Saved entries
* * *

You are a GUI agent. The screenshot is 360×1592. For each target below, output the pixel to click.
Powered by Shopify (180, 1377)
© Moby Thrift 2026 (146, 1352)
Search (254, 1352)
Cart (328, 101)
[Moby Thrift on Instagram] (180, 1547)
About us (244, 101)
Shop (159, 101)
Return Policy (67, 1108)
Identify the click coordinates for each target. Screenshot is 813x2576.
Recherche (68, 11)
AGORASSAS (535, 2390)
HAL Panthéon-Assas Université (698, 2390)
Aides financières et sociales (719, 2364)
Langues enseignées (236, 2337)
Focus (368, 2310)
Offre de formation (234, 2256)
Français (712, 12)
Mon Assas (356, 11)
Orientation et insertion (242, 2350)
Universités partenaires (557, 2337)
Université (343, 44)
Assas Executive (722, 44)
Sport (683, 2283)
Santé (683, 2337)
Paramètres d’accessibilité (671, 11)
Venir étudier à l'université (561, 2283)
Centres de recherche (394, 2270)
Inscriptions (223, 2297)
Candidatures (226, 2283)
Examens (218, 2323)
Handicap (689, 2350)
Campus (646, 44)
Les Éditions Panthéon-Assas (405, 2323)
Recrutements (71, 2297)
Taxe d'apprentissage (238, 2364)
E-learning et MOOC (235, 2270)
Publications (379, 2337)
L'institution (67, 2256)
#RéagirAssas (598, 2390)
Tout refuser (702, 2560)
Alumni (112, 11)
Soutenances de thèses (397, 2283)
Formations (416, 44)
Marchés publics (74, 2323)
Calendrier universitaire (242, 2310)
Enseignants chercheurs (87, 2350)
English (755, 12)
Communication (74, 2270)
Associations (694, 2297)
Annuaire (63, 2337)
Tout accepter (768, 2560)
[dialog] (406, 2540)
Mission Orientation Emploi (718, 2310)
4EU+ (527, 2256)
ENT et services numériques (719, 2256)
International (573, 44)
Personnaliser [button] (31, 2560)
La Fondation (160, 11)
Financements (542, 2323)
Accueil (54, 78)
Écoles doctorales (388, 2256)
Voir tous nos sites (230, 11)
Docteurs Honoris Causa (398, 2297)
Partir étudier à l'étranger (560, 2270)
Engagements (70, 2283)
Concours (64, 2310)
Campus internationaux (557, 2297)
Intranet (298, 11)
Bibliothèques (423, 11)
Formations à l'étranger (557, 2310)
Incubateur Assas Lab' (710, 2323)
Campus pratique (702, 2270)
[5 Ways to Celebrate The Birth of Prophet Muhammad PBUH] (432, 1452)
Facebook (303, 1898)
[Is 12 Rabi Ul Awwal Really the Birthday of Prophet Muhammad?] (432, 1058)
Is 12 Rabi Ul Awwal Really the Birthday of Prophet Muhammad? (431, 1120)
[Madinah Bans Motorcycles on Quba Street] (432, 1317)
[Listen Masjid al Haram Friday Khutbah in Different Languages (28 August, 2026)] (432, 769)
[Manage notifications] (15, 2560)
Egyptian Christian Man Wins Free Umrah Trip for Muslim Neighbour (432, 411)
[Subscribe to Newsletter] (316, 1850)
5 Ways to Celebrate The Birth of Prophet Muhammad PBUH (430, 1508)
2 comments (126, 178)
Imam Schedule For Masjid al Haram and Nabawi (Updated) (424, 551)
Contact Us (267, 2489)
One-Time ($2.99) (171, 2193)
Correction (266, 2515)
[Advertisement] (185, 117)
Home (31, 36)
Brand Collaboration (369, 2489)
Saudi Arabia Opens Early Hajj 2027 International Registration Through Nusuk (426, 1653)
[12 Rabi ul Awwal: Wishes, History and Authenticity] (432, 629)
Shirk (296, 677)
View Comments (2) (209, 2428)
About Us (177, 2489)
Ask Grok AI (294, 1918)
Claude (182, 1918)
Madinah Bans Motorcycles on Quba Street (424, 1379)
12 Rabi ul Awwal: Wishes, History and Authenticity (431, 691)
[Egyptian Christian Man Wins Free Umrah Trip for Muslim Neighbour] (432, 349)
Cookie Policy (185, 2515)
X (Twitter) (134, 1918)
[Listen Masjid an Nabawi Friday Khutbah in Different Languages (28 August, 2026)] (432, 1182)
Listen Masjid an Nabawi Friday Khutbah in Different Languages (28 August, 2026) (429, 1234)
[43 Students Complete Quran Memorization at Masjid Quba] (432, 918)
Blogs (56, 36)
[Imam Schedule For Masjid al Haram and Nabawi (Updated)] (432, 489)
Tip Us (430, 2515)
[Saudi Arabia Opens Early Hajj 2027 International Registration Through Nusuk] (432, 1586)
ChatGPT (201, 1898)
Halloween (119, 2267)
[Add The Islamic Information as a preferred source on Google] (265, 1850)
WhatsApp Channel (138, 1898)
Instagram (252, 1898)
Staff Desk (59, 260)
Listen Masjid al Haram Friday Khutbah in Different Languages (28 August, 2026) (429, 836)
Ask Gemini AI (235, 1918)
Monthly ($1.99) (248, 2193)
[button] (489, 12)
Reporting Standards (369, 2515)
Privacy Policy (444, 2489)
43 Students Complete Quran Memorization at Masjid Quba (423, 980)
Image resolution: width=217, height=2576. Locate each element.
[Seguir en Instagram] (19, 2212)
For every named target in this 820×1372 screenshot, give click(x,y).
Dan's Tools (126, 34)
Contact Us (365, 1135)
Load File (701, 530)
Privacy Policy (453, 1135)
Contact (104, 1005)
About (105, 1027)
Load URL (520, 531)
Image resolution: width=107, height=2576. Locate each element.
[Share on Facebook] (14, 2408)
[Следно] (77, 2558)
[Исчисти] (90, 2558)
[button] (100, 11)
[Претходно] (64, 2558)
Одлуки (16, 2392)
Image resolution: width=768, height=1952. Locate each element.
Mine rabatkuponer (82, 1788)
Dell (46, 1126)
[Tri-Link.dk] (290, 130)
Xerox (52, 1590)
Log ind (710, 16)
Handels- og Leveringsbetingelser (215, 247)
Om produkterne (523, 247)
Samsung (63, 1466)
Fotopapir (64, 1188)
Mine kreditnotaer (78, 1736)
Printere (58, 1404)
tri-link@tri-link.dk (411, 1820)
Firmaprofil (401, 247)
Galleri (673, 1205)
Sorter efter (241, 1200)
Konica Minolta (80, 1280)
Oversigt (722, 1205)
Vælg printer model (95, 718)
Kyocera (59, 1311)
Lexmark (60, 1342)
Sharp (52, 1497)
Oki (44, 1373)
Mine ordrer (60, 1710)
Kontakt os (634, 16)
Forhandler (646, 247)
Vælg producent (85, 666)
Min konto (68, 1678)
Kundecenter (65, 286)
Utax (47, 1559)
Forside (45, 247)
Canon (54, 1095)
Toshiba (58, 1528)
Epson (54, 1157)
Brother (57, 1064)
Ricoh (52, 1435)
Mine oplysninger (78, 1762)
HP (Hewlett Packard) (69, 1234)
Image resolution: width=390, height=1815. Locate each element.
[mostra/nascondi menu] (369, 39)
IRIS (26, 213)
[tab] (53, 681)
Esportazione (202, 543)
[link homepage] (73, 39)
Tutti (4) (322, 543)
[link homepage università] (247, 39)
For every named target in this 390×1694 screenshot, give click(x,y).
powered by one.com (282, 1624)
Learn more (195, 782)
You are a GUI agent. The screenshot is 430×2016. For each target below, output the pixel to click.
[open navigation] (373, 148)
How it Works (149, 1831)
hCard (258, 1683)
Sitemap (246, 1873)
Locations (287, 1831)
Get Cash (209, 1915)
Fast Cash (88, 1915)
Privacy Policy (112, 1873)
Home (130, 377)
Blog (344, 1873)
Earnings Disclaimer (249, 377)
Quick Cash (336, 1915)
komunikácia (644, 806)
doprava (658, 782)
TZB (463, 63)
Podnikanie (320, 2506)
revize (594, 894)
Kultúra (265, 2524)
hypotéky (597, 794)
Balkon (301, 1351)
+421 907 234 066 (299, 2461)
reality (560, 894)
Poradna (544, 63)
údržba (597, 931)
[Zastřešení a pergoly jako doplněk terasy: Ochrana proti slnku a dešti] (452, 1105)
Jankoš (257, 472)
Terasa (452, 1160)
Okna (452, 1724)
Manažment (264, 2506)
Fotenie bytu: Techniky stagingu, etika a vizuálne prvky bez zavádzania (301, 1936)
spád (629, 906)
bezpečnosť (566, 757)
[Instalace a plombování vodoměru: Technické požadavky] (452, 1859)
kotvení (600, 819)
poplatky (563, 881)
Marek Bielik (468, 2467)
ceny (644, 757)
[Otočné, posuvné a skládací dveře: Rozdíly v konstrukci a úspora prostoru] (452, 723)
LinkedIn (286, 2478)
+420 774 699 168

* * *

▶ [TRY IT]:
Start at the first line of the entries and stop at the line with "Docteurs Honoris Causa (398, 2297)". Retype each of those lines exactly, both ends included.

▶ [OUTPUT OF THE EXERCISE]:
You are a GUI agent. The screenshot is 360×1592. For each target below, output the pixel to click.
Powered by Shopify (180, 1377)
© Moby Thrift 2026 (146, 1352)
Search (254, 1352)
Cart (328, 101)
[Moby Thrift on Instagram] (180, 1547)
About us (244, 101)
Shop (159, 101)
Return Policy (67, 1108)
Identify the click coordinates for each target. Screenshot is 813x2576.
Recherche (68, 11)
AGORASSAS (535, 2390)
HAL Panthéon-Assas Université (698, 2390)
Aides financières et sociales (719, 2364)
Langues enseignées (236, 2337)
Focus (368, 2310)
Offre de formation (234, 2256)
Français (712, 12)
Mon Assas (356, 11)
Orientation et insertion (242, 2350)
Universités partenaires (557, 2337)
Université (343, 44)
Assas Executive (722, 44)
Sport (683, 2283)
Santé (683, 2337)
Paramètres d’accessibilité (671, 11)
Venir étudier à l'université (561, 2283)
Centres de recherche (394, 2270)
Inscriptions (223, 2297)
Candidatures (226, 2283)
Examens (218, 2323)
Handicap (689, 2350)
Campus (646, 44)
Les Éditions Panthéon-Assas (405, 2323)
Recrutements (71, 2297)
Taxe d'apprentissage (238, 2364)
E-learning et MOOC (235, 2270)
Publications (379, 2337)
L'institution (67, 2256)
#RéagirAssas (598, 2390)
Tout refuser (702, 2560)
Alumni (112, 11)
Soutenances de thèses (397, 2283)
Formations (416, 44)
Marchés publics (74, 2323)
Calendrier universitaire (242, 2310)
Enseignants chercheurs (87, 2350)
English (755, 12)
Communication (74, 2270)
Associations (694, 2297)
Annuaire (63, 2337)
Tout accepter (768, 2560)
[dialog] (406, 2540)
Mission Orientation Emploi (718, 2310)
4EU+ (527, 2256)
ENT et services numériques (719, 2256)
International (573, 44)
Personnaliser [button] (31, 2560)
La Fondation (160, 11)
Financements (542, 2323)
Accueil (54, 78)
Écoles doctorales (388, 2256)
Voir tous nos sites (230, 11)
Docteurs Honoris Causa (398, 2297)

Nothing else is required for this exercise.